# What's biting



## deltacreekflies (Oct 25, 2012)

What's biting in the Pensacola area on fly?


----------



## Chris V (Oct 18, 2007)

You're supposed to know this by now........jeeez


----------



## CaptHarry (Oct 13, 2007)

Nothin' on Tuesday. Took a day off because the weather was beautiful. Ran the bay, ran down Johnson's beach, ran the Pensacola pass buoy chain twice, ran Pensacola beach, ran back in all over the bay. Ran back in the bay, waited the rest of the afternoon for the bull reds to pop up, nada. Covered over 60 miles. I think we jinxed it by being too prepared. Cameras, tackle, food, drinks, we had it all except for willing fish. There was a couple of big schools of black drum on Pensacola beach. They wouldn't even touch a gulp. 
Capt. Paul Sonnen found 'em in a big way over in them Alabama waters though:notworthy:,
http://youtu.be/uzsdNsmCVfs

L8, Harry


----------



## deltacreekflies (Oct 25, 2012)

I ran the bay from Navy Point to the pass and then back to three mile No birds at all.
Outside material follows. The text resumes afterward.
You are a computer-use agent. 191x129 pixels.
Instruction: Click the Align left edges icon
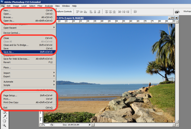tap(91, 12)
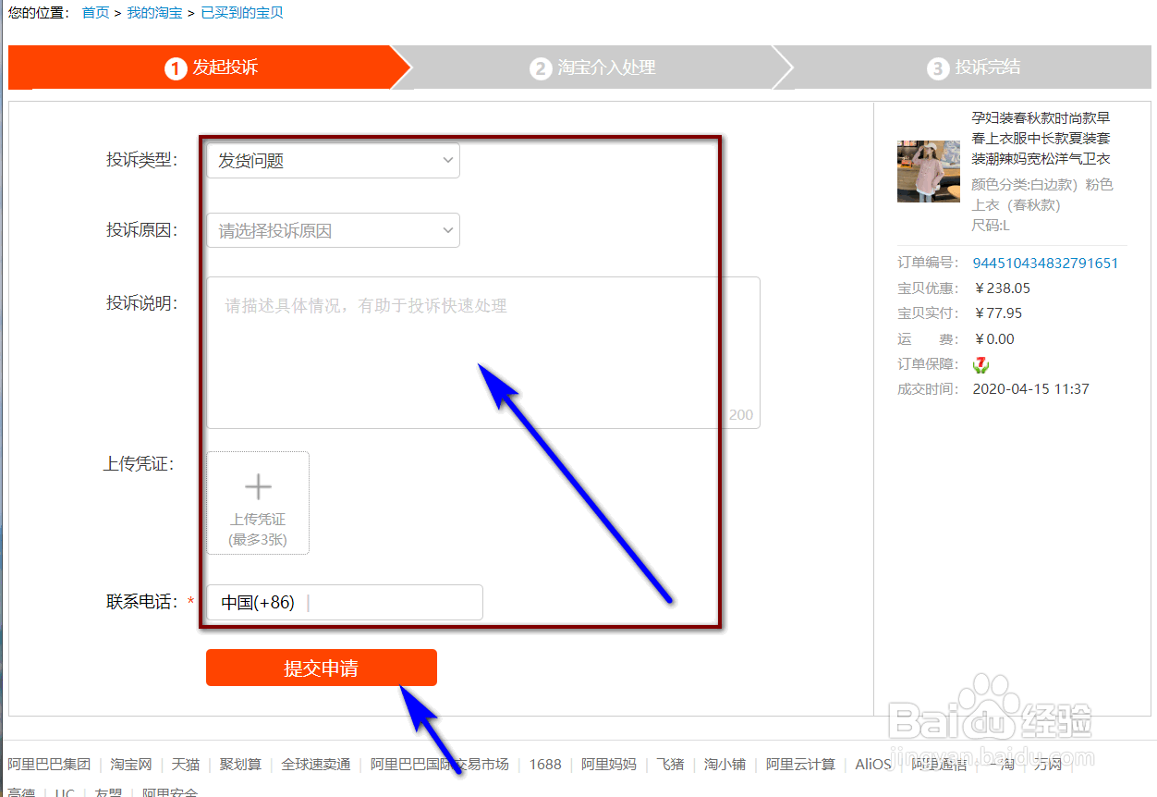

Then I ran outside the pass along the beach. Saw Capt Yelverton looking hard. I didnt see him stop on anything, as well I didnt see not even Bonita on top. I Ran back into the bay and looked around the flats I literally didnt even see a sting ray. I hope they turn back on soon. i did hear last night at our company Christmas party they are wearing the bull reds out in Choctawhatchee Bay. They caught several 32-40" fish yesterday.


----------